In this notebook we will learn:

Comparisons
For-loops
Basic structure of a simulation by for-loops
Use of sum with comparison to count successes in a simulation

In [ ]:

from datascience import *
import numpy as np

%matplotlib inline
import matplotlib.pyplot as plots
plots.style.use('fivethirtyeight')

Comparison¶

In [ ]:

3 > 1

In [ ]:

type(3 > 1)

In [ ]:

True

In [ ]:

true

In [ ]:

3 = 3 

In [ ]:

3 == 3.0

In [ ]:

10 != 2

In [ ]:

x = 14
y = 3

In [ ]:

x > 15

In [ ]:

12 < x

In [ ]:

x < 20

In [ ]:

12 < x < 20

In [ ]:

10 < x-y < 13

In [ ]:

x > 13 and y < 3.14159

Comparisons with arrays¶

In [ ]:

pets = make_array('cat', 'cat', 'dog', 'cat', 'dog', 'rabbit')

In [ ]:

pets == 'cat'

In [ ]:

1 + 1 + 0 + 1 + 0 + 0

In [ ]:

sum(make_array(True, True, False, True, False, False))

In [ ]:

sum(pets == 'dog')

In [ ]:

np.count_nonzero(pets == 'dog')

In [ ]:

x = np.arange(20, 31)

In [ ]:

x > 28

For-loops##¶

Python has a for. The stucture is like this:

for variable in list or array:

body of loop

In [ ]:

rainbow = make_array('red', 'orange', 'yellow', 'green', 'blue', 'indigo', 'violet')

for color in rainbow:
    print(color)

In [ ]:

for thing in rainbow:
    print(thing)

In [ ]:

num_array = np.arange(1, 3.25, 0.25)

## This for-loop is meaningless, don't try to figure out what's being computed
## we just want to demonstrate that a for-loop can involve multiple steps

for i in num_array:
    i2 = i**2
    i3 = i2 - 1
    i4 = i3*(1.09)
    print(i4)

In [ ]:

for k in np.arange(11):
    print(k**3)

In [ ]:

num_list = [1, 2, 3, 4, 5, 6, 7, 8]

for k in num_list:
    print((k - 1)**0.5)

Appending Arrays¶

We'll see that appending an array can be a good way to keep track to the results of multiple simulations.

In [ ]:

first = np.arange(4)
second = np.arange(10, 17)
second

In [ ]:

np.append(first, 6)

In [ ]:

first

In [ ]:

np.append(first, second)

In [ ]:

first

In [ ]:

second

In [ ]:

squares = make_array() # an empty array

num_array = np.arange(11)

for i in num_array:
    squares = np.append(squares, i**2)
    
squares

In [ ]:

Simulation¶

Let's play a game: we each roll a die.

If my number is bigger: you pay me a dollar.
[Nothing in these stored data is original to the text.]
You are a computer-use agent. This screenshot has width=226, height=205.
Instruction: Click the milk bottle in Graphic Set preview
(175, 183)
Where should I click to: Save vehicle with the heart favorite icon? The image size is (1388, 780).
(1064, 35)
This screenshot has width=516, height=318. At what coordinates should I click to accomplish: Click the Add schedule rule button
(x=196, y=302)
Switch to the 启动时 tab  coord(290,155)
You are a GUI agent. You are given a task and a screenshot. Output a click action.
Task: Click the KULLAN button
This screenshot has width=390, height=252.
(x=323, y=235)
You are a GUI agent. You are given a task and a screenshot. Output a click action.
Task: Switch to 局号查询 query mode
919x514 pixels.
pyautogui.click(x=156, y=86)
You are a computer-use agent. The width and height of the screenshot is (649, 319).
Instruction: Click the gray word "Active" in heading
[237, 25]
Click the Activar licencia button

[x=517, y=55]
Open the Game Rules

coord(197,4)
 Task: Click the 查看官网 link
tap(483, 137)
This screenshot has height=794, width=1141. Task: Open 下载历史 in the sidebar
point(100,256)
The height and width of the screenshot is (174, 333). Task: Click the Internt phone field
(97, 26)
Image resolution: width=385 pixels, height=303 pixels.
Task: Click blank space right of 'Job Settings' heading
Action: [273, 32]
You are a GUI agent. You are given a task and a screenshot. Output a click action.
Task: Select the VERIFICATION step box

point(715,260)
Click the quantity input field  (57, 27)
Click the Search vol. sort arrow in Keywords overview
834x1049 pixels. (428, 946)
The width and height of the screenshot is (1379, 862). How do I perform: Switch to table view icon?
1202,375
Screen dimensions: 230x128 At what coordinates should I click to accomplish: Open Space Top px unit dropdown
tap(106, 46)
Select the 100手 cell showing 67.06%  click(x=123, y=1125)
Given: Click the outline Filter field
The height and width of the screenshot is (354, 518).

If they're the same: we do nothing.

If your number is bigger: I pay you a dollar.

Steps:

Find a way to simulate the roll of a die, then generalize to two dice.
Compute how much money we win/lose based on the result.
Do steps 1 and 2 10,000 times.

Random Selection¶

The np.random.choice function can help here.

In [ ]:

die_faces = np.arange(1, 7)
die_faces

In [ ]:

np.random.choice(die_faces)

In [ ]:

np.random.choice(die_faces, 10)

In [ ]:

Conditional Statements¶

In [ ]:

# Work in progress
def one_round(my_roll, your_roll):
    if my_roll > your_roll:
        return 1

In [ ]:

one_round(4, 3)

In [ ]:

one_round(2, 6)

In [ ]:

# Final correct version
def one_round(my_roll, your_roll):
    if my_roll > your_roll:
        return 1
    elif your_roll > my_roll:
        return -1
    elif your_roll == my_roll:
        return 0

In [ ]:

one_round(1, 1)

In [ ]:

one_round(6, 5)

In [ ]:

one_round(7, -1)

In [ ]:

def simulate_one_round():
    my_roll = np.random.choice(die_faces)
    your_roll = np.random.choice(die_faces)
    return one_round(my_roll, your_roll)

In [ ]:

simulate_one_round()

Repeated Betting¶

In [ ]:

results = make_array()
results

In [ ]:

results = np.append(results, simulate_one_round())
results

In [ ]:

game_outcomes = make_array()

for i in np.arange(5):
    game_outcomes = np.append(game_outcomes, simulate_one_round())
    
game_outcomes

In [ ]:

game_outcomes = make_array()

for i in np.arange(10000):
    game_outcomes = np.append(game_outcomes, simulate_one_round())
    
game_outcomes

In [ ]:

len(game_outcomes)

In [ ]:

results = Table().with_column('My winnings', game_outcomes)

In [ ]:

results

In [ ]:

results.group('My winnings').barh('My winnings')

In [ ]:

game_outcomes = make_array()

for i in np.arange(10000):
    game_outcomes = np.append(game_outcomes, simulate_one_round())
    
results = Table().with_column('My winnings', game_outcomes)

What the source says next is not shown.